Thoma and some others tend to give Greenspan a pass for failing to recognize the housing bubble, and for making cheap money available after 9-11 to boost the economy.

But Greenspan’s attempts to defend his anti-regulatory stance are inciting ridicule in the blogosphere, where followers of Ayn Rand and the unfettered free market seem to be in short supply. Her following came to be criticized as cultish, and it has been waning in the decades since “Atlas Shrugged” was published in 1957.

It may be a sign of the fall of the cult of Greenspan that the response to his arguments has not been greeted with the reverence that once accompanied his every utterance.

In the Financial Times, Greenspan argued that unrealistic expectations of what regulators can do, rather than regulations themselves, are the barrier to imposing new rules. It prompted this retort from Naked Capitalism:

But the biggest problem with Greenspan’s posture is that he fails to accept the rationale for regulation. Banking is an industry that can create enormous externalities, namely, financial panics, asset bubbles (which suck investment out of more productive uses) and busts. Even a mere nasty credit contraction exacts a toll on the real economy. We accept the rationale of regulating polluters, food producers, and drug makers because the costs to society when they get it wrong can be large.
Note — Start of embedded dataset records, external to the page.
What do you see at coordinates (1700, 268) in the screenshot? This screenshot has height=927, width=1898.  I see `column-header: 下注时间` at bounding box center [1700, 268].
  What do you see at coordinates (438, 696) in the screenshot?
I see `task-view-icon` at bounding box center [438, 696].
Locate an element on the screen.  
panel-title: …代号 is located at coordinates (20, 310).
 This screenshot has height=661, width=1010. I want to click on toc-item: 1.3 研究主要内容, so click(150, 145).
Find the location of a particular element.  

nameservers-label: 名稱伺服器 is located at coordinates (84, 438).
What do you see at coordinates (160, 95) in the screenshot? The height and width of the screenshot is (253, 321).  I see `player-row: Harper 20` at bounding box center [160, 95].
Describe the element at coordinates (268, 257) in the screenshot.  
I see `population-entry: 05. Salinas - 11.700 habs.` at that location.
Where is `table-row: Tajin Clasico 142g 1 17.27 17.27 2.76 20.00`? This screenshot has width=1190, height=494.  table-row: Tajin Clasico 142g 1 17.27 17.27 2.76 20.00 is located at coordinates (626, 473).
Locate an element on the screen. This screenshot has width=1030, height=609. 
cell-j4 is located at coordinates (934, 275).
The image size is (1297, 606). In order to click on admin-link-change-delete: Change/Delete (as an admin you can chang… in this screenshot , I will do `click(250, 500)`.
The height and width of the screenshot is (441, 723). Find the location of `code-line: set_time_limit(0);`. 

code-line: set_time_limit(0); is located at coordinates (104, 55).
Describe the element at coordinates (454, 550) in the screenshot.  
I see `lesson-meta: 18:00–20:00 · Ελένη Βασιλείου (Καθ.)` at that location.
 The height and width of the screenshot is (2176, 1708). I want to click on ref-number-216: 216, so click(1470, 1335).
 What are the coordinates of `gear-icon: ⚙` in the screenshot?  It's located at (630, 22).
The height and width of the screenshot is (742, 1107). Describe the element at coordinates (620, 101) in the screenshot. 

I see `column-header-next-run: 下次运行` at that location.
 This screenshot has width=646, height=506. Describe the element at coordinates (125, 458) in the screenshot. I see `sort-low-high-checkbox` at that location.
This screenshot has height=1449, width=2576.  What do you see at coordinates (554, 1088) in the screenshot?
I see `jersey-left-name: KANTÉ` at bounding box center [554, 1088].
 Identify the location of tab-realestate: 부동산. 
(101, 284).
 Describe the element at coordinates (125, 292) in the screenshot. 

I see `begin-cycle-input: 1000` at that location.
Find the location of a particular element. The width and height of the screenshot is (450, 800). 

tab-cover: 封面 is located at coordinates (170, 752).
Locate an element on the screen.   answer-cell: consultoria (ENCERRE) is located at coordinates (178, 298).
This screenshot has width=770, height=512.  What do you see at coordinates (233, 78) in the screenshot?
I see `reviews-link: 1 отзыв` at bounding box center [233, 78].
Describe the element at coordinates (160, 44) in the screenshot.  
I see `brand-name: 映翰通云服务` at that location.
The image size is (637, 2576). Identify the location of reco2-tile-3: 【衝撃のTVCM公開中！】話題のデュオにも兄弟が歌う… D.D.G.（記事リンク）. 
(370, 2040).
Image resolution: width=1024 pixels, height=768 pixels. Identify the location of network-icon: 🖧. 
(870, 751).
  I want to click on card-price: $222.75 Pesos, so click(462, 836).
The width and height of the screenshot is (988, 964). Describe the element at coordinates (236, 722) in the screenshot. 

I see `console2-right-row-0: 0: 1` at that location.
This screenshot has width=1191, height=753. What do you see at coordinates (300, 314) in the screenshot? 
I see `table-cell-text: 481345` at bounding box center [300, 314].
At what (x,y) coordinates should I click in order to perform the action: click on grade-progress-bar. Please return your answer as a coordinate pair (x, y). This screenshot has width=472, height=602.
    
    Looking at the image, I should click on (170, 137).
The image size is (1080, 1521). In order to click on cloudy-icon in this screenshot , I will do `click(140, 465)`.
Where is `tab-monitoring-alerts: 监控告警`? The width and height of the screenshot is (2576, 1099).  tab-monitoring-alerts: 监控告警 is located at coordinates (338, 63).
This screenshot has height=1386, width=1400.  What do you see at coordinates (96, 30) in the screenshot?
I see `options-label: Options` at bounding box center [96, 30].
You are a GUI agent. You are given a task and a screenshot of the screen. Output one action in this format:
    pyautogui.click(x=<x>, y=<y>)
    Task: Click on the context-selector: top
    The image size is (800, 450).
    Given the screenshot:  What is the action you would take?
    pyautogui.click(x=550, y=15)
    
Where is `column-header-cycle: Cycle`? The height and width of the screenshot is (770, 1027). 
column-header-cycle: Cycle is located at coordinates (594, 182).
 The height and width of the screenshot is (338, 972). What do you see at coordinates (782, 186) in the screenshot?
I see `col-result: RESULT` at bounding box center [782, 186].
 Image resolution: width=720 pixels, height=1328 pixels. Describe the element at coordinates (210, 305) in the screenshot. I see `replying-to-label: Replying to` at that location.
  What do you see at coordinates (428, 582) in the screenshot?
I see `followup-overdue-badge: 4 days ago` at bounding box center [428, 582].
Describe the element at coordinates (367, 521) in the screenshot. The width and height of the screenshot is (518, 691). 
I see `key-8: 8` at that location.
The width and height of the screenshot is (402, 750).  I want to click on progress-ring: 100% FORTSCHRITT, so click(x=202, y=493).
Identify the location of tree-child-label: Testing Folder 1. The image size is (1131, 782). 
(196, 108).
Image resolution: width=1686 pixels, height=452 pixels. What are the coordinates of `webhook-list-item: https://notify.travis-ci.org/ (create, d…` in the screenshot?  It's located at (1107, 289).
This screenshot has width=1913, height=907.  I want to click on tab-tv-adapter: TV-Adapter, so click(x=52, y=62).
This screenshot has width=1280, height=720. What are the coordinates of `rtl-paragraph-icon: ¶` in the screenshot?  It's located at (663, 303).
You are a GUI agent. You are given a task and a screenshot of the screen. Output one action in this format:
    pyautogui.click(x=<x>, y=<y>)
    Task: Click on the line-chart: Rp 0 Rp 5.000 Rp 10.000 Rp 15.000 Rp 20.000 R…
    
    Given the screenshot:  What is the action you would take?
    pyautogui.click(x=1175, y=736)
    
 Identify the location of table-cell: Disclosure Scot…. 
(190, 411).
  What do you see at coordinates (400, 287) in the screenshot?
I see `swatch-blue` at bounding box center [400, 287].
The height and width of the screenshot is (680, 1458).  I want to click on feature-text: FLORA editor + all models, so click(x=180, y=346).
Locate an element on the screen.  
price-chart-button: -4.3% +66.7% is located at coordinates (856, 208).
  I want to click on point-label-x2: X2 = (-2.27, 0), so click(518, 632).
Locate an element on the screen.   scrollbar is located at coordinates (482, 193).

Greenspan is basically saying we shouldn’t regulate banks because it’s hard to be smart enough about their business. That’s a pathetic excuse.

Rather than squabbling over Greenspan’s legacy, it might be useful to hold a congressional hearing to find out what Greenspan knew about the subprime crisis and when he knew it. And why he didn’t do anything about it, said James Galbraith, an economics and government professor at the Lyndon B. Johnson School of Public Affairs at the University of Texas. That gets around the problem of having a former Fed chairman declare that the U.S. is facing the worst economic crisis in 50 years, but he didn’t have anything to do with it, despite his 18 years at the helm of the agency that oversees monetary policy.

“Only once in a generation do you get a guy like (Former Defense Secretary) Bob McNamara, who takes responsibility and says he was wrong,” Galbraith said. “For the kinds of things that happened on his watch, Greenspan isn’t going to do it.”